Cuando pongo mano a la pluma, el paisaje aparece, más o menos, de la siguiente forma: Puigdemont está emplazado a responder al gobierno de España si ha proclamado o no la separación de Cataluña, en ese intencionadamente embarullado asumo, pero pido que aún no se aplique; la rabieta de las bases de la CUP y de su propia coalición se ha producido al mismo tiempo que los diputados autonómicos de ambas formaciones sellaban un documento político (se entiende que no institucional) declarando sin ambages la secesión; PSOE y Ciudadanos apoyan a Rajoy en los preliminares de la aplicación del artículo 155, a cambio de que, en el plazo de seis meses, se emprendan los trabajos para una reforma constitucional…


 ¿Me olvido de algo? Sí, de una sociedad catalana fragmentada y escindida en dos bandos de momento irreconciliables; una calma tensa, que se puede cortar con un cuchillo, se respira en este momento en que preparo estas líneas, y, sea cual sea el desenlace, una de las dos quedará frustrada por mucho tiempo. Y el resto de la sociedad española, ya despertada de su sopor de muchos años, aguarda con igual expectación, sino el desenlace, por lo menos saber a qué atenerse.

Y en este saber a qué atenerse entran cosas tan serias como la confianza o el rechazo de unos políticos, de un gobierno y casi de un Régimen entero. Y cosas tan graves como la supervivencia de España o su fractura, causada por las insidias, por inutilidades…o por complicidades. De fondo, las repercusiones de este largo culebrón en las economías productiva y financiera.

Las masas están prestas a tomar de nuevo las calles, pacíficamente o no, sumergidas en un clima de violencia moral a la que nunca nos acabaremos de acostumbrar los catalanes no nacionalistas. Las instituciones sopesan -me imagino que es así- este estado de ánimo colectivo, y sus representantes -esto con toda seguridad- están moviendo las piezas en el borroso tablero de ajedrez en que se ha convertido la política española.

Apunta un nunca seguro frente constitucional (prefiero no llamarlo nacional) y, ante él, un nítido semeje de un nuevo frente popular, en su sentido histórico, con alianza contra natura de populismos de extrema izquierda y de separatismos de toda laya y región, a los que hacen tímido coro otros populismos y de separatismos europeos, copartícipes en la ceremonia de la dispersión y de la desunión, tanto de España como de Europa. Las recientes palabras de Jean Claude Juncker, con su no me gusta, expresan tímidamente esta desazón en todo el marco de la Unión Europea.

De algún modo, toda Europa contiene también la respiración por el caso español; la caja de Pandora de los identitarismos e irredentismos está entreabierta, y está sobre el tablero mucho más que un nuevo pronunciamiento de los separatistas catalanes, similar a los de Macià y de Companys en el pasado.

Ante esta situación, no caben medias tintas, ni enjuagues ni supuestas ingenuidades; mucho menos, las vestiduras y banderas blancas, el sí, pero…o el ansia de diálogos a calzón quitado.
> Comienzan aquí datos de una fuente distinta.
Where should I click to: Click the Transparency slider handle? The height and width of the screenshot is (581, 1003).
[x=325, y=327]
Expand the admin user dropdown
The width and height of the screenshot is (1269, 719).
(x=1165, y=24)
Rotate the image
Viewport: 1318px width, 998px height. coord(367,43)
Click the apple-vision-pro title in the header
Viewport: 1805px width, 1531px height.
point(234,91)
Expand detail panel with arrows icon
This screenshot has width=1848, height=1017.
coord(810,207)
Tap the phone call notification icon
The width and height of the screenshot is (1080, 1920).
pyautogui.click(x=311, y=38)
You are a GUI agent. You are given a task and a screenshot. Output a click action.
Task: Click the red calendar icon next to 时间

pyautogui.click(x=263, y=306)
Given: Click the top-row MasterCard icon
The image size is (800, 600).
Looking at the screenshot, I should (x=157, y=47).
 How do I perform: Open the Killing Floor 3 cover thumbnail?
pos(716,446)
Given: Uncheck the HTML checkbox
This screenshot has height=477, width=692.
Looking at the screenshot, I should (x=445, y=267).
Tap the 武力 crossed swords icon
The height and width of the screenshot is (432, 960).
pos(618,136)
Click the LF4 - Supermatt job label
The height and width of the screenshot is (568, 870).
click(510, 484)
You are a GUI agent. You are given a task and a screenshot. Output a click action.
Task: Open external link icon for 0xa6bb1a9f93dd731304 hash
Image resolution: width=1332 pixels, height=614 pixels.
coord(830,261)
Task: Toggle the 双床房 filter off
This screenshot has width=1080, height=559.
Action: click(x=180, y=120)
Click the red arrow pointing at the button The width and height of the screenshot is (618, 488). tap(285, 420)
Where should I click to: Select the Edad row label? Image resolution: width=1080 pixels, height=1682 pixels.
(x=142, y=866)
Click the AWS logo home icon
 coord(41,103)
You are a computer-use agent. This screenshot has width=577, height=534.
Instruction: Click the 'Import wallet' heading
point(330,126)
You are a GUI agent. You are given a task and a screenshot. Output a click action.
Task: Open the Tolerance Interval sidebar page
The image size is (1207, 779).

Debe asegurarse la unidad de España sin más dilaciones, que es tanto como apuntalar la unidad de Europa. Y, para ello, deben ponerse en juego todos los medios coercitivos y curativos de un Estado moderno, ya que no se han sabido o querido aplicar en su momento los preventivos.

Han de aplicarse las medidas que proporcionen una pronta salida al rompecabezas, siempre con la convicción de que se tratará de un remedio terapéutico a corto plazo, porque la solución solo vendrá dada, paulatina pero firmemente, con la construcción de una política que priorice los conceptos de integridad, de indivisibilidad y de unidad, sin titubeos, de la comunidad histórica llamada España y de esa otra comunidad esperanzadora llamada Europa.